▶ _Data supplied_:
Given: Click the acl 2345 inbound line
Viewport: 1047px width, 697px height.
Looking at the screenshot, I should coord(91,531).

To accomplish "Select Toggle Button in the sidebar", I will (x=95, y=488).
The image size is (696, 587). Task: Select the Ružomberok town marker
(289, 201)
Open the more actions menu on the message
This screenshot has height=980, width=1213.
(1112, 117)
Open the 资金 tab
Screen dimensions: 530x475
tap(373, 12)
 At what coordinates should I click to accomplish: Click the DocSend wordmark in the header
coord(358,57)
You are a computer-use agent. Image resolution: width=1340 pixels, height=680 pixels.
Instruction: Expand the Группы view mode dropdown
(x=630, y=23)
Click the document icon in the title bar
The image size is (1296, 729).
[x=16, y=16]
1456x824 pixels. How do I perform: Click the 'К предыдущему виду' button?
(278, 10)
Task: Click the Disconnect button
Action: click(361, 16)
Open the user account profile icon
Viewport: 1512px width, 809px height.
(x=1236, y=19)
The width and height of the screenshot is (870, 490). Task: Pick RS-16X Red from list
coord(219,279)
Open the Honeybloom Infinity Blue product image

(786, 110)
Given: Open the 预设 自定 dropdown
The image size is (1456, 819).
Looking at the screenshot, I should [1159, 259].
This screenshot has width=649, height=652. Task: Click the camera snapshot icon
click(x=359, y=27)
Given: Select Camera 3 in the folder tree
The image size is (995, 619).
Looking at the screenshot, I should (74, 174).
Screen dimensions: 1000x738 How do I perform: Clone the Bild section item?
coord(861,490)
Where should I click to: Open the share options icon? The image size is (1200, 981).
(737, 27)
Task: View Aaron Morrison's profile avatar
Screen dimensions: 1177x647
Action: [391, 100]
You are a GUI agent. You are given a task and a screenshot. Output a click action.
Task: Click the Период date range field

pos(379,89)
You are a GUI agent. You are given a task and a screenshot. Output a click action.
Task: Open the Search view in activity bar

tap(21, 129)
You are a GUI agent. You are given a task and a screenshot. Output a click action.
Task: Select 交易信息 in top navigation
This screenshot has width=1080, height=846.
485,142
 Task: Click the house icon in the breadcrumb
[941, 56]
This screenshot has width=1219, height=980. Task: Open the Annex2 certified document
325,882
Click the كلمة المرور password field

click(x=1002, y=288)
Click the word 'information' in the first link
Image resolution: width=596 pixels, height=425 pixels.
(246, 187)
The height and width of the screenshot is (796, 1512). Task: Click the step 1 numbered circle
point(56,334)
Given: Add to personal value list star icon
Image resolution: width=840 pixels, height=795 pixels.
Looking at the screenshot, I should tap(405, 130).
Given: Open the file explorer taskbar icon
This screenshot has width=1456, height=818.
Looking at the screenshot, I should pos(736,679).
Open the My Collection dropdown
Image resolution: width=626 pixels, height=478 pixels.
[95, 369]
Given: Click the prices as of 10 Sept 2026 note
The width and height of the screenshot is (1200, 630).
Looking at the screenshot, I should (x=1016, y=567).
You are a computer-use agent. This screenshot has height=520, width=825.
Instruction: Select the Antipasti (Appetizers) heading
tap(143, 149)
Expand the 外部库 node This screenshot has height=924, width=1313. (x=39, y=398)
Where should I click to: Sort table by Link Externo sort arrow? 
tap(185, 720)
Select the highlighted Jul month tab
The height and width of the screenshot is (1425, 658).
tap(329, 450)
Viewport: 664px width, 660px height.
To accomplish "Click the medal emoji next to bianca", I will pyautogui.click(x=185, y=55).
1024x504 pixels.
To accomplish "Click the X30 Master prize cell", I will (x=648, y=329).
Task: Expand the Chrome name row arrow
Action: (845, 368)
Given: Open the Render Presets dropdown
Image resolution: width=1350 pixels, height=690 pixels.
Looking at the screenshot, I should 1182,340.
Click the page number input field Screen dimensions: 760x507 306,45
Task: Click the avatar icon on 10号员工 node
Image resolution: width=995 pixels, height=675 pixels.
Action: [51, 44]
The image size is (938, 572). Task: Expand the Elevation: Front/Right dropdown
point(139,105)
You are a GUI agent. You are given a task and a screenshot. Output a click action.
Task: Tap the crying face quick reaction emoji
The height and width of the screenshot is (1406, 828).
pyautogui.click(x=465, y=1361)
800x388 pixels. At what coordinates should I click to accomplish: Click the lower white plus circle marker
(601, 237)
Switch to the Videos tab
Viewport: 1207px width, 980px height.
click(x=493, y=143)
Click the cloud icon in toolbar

▶ _Short task_:
Arrange the items above as a Markdown table with the columns Row and Line. Put one line per row with its row number, and leave out blank lines.

▶ _Response to the exercise_:
| Row | Line |
|---|---|
| 1 | Given: Click the acl 2345 inbound line |
| 2 | Viewport: 1047px width, 697px height. |
| 3 | Looking at the screenshot, I should coord(91,531). |
| 4 | To accomplish "Select Toggle Button in the sidebar", I will (x=95, y=488). |
| 5 | The image size is (696, 587). Task: Select the Ružomberok town marker |
| 6 | (289, 201) |
| 7 | Open the more actions menu on the message |
| 8 | This screenshot has height=980, width=1213. |
| 9 | (1112, 117) |
| 10 | Open the 资金 tab |
| 11 | Screen dimensions: 530x475 |
| 12 | tap(373, 12) |
| 13 |  At what coordinates should I click to accomplish: Click the DocSend wordmark in the header |
| 14 | coord(358,57) |
| 15 | You are a computer-use agent. Image resolution: width=1340 pixels, height=680 pixels. |
| 16 | Instruction: Expand the Группы view mode dropdown |
| 17 | (x=630, y=23) |
| 18 | Click the document icon in the title bar |
| 19 | The image size is (1296, 729). |
| 20 | [x=16, y=16] |
| 21 | 1456x824 pixels. How do I perform: Click the 'К предыдущему виду' button? |
| 22 | (278, 10) |
| 23 | Task: Click the Disconnect button |
| 24 | Action: click(361, 16) |
| 25 | Open the user account profile icon |
| 26 | Viewport: 1512px width, 809px height. |
| 27 | (x=1236, y=19) |
| 28 | The width and height of the screenshot is (870, 490). Task: Pick RS-16X Red from list |
| 29 | coord(219,279) |
| 30 | Open the Honeybloom Infinity Blue product image |
| 31 | (786, 110) |
| 32 | Given: Open the 预设 自定 dropdown |
| 33 | The image size is (1456, 819). |
| 34 | Looking at the screenshot, I should [1159, 259]. |
| 35 | This screenshot has width=649, height=652. Task: Click the camera snapshot icon |
| 36 | click(x=359, y=27) |
| 37 | Given: Select Camera 3 in the folder tree |
| 38 | The image size is (995, 619). |
| 39 | Looking at the screenshot, I should (74, 174). |
| 40 | Screen dimensions: 1000x738 How do I perform: Clone the Bild section item? |
| 41 | coord(861,490) |
| 42 | Where should I click to: Open the share options icon? The image size is (1200, 981). |
| 43 | (737, 27) |
| 44 | Task: View Aaron Morrison's profile avatar |
| 45 | Screen dimensions: 1177x647 |
| 46 | Action: [391, 100] |
| 47 | You are a GUI agent. You are given a task and a screenshot. Output a click action. |
| 48 | Task: Click the Период date range field |
| 49 | pos(379,89) |
| 50 | You are a GUI agent. You are given a task and a screenshot. Output a click action. |
| 51 | Task: Open the Search view in activity bar |
| 52 | tap(21, 129) |
| 53 | You are a GUI agent. You are given a task and a screenshot. Output a click action. |
| 54 | Task: Select 交易信息 in top navigation |
| 55 | This screenshot has width=1080, height=846. |
| 56 | 485,142 |
| 57 |  Task: Click the house icon in the breadcrumb |
| 58 | [941, 56] |
| 59 | This screenshot has width=1219, height=980. Task: Open the Annex2 certified document |
| 60 | 325,882 |
| 61 | Click the كلمة المرور password field |
| 62 | click(x=1002, y=288) |
| 63 | Click the word 'information' in the first link |
| 64 | Image resolution: width=596 pixels, height=425 pixels. |
| 65 | (246, 187) |
| 66 | The height and width of the screenshot is (796, 1512). Task: Click the step 1 numbered circle |
| 67 | point(56,334) |
| 68 | Given: Add to personal value list star icon |
| 69 | Image resolution: width=840 pixels, height=795 pixels. |
| 70 | Looking at the screenshot, I should tap(405, 130). |
| 71 | Given: Open the file explorer taskbar icon |
| 72 | This screenshot has width=1456, height=818. |
| 73 | Looking at the screenshot, I should pos(736,679). |
| 74 | Open the My Collection dropdown |
| 75 | Image resolution: width=626 pixels, height=478 pixels. |
| 76 | [95, 369] |
| 77 | Given: Click the prices as of 10 Sept 2026 note |
| 78 | The width and height of the screenshot is (1200, 630). |
| 79 | Looking at the screenshot, I should (x=1016, y=567). |
| 80 | You are a computer-use agent. This screenshot has height=520, width=825. |
| 81 | Instruction: Select the Antipasti (Appetizers) heading |
| 82 | tap(143, 149) |
| 83 | Expand the 外部库 node This screenshot has height=924, width=1313. (x=39, y=398) |
| 84 | Where should I click to: Sort table by Link Externo sort arrow?  |
| 85 | tap(185, 720) |
| 86 | Select the highlighted Jul month tab |
| 87 | The height and width of the screenshot is (1425, 658). |
| 88 | tap(329, 450) |
| 89 | Viewport: 664px width, 660px height. |
| 90 | To accomplish "Click the medal emoji next to bianca", I will pyautogui.click(x=185, y=55). |
| 91 | 1024x504 pixels. |
| 92 | To accomplish "Click the X30 Master prize cell", I will (x=648, y=329). |
| 93 | Task: Expand the Chrome name row arrow |
| 94 | Action: (845, 368) |
| 95 | Given: Open the Render Presets dropdown |
| 96 | Image resolution: width=1350 pixels, height=690 pixels. |
| 97 | Looking at the screenshot, I should 1182,340. |
| 98 | Click the page number input field Screen dimensions: 760x507 306,45 |
| 99 | Task: Click the avatar icon on 10号员工 node |
| 100 | Image resolution: width=995 pixels, height=675 pixels. |
| 101 | Action: [51, 44] |
| 102 | The image size is (938, 572). Task: Expand the Elevation: Front/Right dropdown |
| 103 | point(139,105) |
| 104 | You are a GUI agent. You are given a task and a screenshot. Output a click action. |
| 105 | Task: Tap the crying face quick reaction emoji |
| 106 | The height and width of the screenshot is (1406, 828). |
| 107 | pyautogui.click(x=465, y=1361) |
| 108 | 800x388 pixels. At what coordinates should I click to accomplish: Click the lower white plus circle marker |
| 109 | (601, 237) |
| 110 | Switch to the Videos tab |
| 111 | Viewport: 1207px width, 980px height. |
| 112 | click(x=493, y=143) |
| 113 | Click the cloud icon in toolbar |